В более позднем двойном автопортрете «Am I me?» (1991) Герловины еще более глубоко погрузились в тему сходств и различий между мужчиной и женщиной:
Если представить, что каждый из нас является зеркалом друг другу, то, наверное, самое яркое взаимоотражение присутствует в союзе «М» и «Ж». Работая вместе и по отдельности, мы одновременно оставались друг другом. Именно это и отражено в работе «Am I Me?», что означает «являюсь ли я мною?» Мужское и женское начало как противоположности, вместе взятые, образуют некую третью величину[209]
.В этой работе мы видим головные изображения художников. Их лица обращены друг к другу и почти соприкасаются, дистанция между ними минимальна, интимна, будто это остановленное за секунду до поцелуя движение навстречу. Любопытно, что, несмотря на эту близость, в этом автопортрете нельзя считать такие чувства, как нежность или страсть, можно сказать скорее, что на нем был запечатлен момент интеллектуально-духовной игры «друг в друга». Вневременность, вечность этого «бытия друг с другом» подчеркивалась также отсутствием одежды и расфокусированными взглядами: глаза героев были опущены и направлены как бы в никуда или, точнее, в вечность, а не на зрителя или друг на друга. Это подчеркивало внеземную, надчеловеческую природу отношений мужчины и женщины в интерпретации Герловиных. Общий ракурс портрета – немного сверху, также акцентировал взгляд на пару из космоса и вечности.

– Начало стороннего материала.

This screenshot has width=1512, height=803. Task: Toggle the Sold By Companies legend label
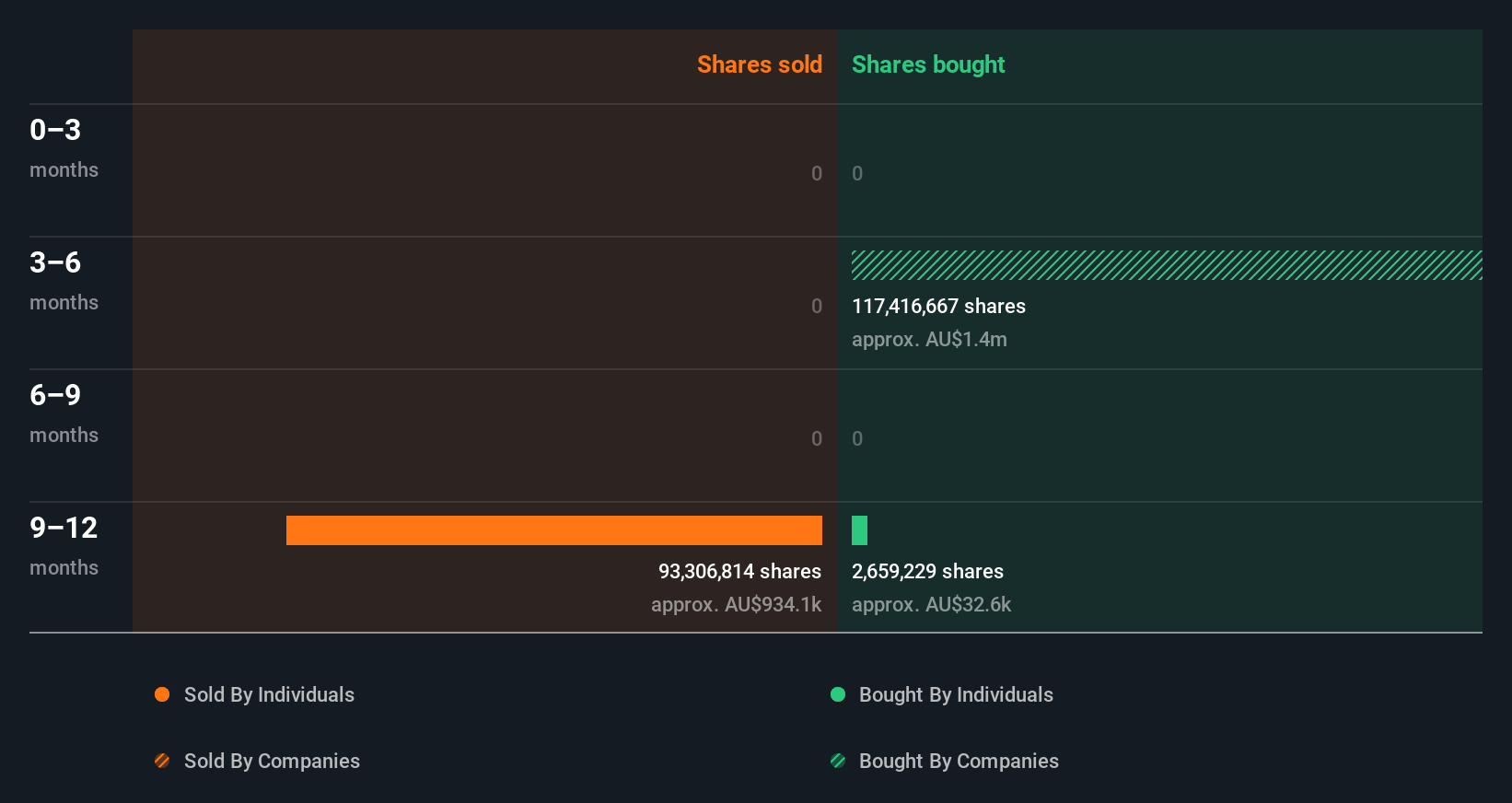(x=272, y=761)
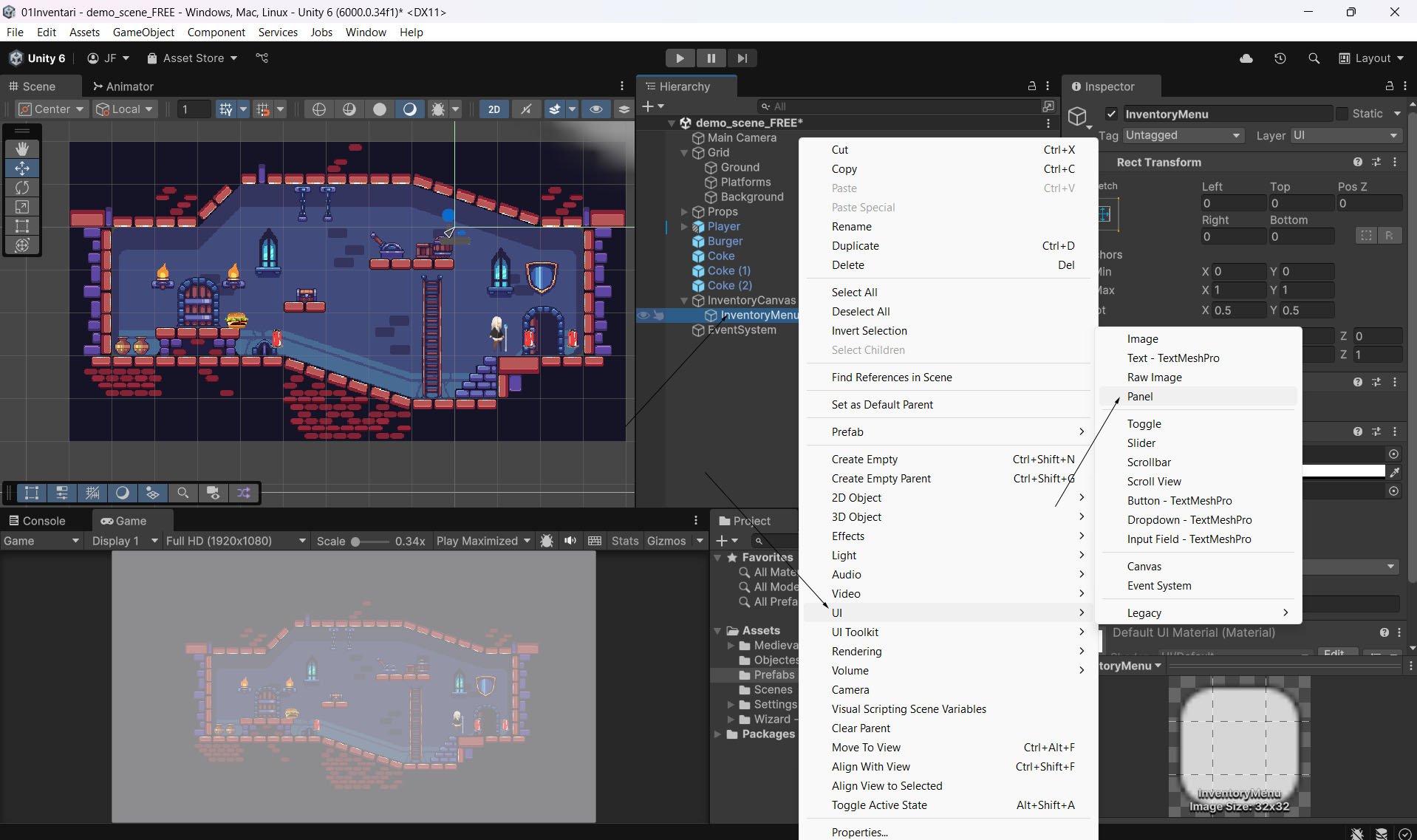Open the Undo History icon
The height and width of the screenshot is (840, 1417).
[1280, 58]
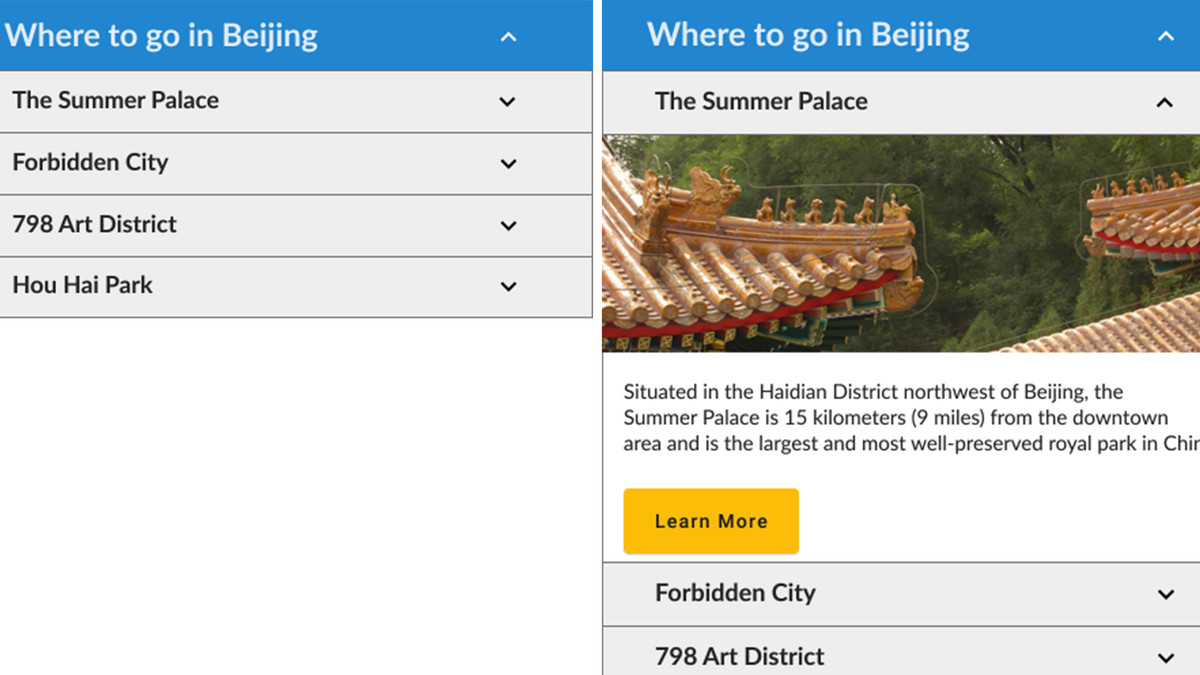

Восприятие собственной пары как вневременного, вечного и абсолютно духовного союза часто подчеркивалось художниками через обращение к образу андрогина, который и являлся, по их мнению, самой вечностью, ведь только динамика мужского и женского способна производить постоянное обновление, неостановимое движение:
Речь идет об известном испокон веков возвратно-поступательном процессе духовного «саморождения», практикующемся в разных религиях и близлежащих к ним философских системах. Этот же андрогинный ингредиент является необходимым в коагуляции философского камня[210]

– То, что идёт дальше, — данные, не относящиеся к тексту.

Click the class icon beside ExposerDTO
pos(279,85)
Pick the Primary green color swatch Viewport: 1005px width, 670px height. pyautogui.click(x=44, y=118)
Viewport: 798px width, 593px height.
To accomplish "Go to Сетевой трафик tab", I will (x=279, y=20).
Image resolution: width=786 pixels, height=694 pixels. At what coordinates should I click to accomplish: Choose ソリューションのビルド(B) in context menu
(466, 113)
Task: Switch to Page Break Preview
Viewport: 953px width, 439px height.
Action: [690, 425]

.В ранней работе, фотоперформансе «Ноги» (1977), фотографии объединяли тела Валерия и Риммы, как бы производя из них единый организм, что являлось отсылкой к образу древнего андрогина из греческой мифологии, приведенной в диалогах Платона. Тема андрогина, объединенного, среднего рода звучала в работах Герловиных неоднократно: в дальнейшем она возникала в многочисленных работах «Ромул и Рем» (1989), «Карта» (1992), «Двойник» (1996) и других. Часто в качестве синонима андрогина Герловины обращаются к символу яйца[211]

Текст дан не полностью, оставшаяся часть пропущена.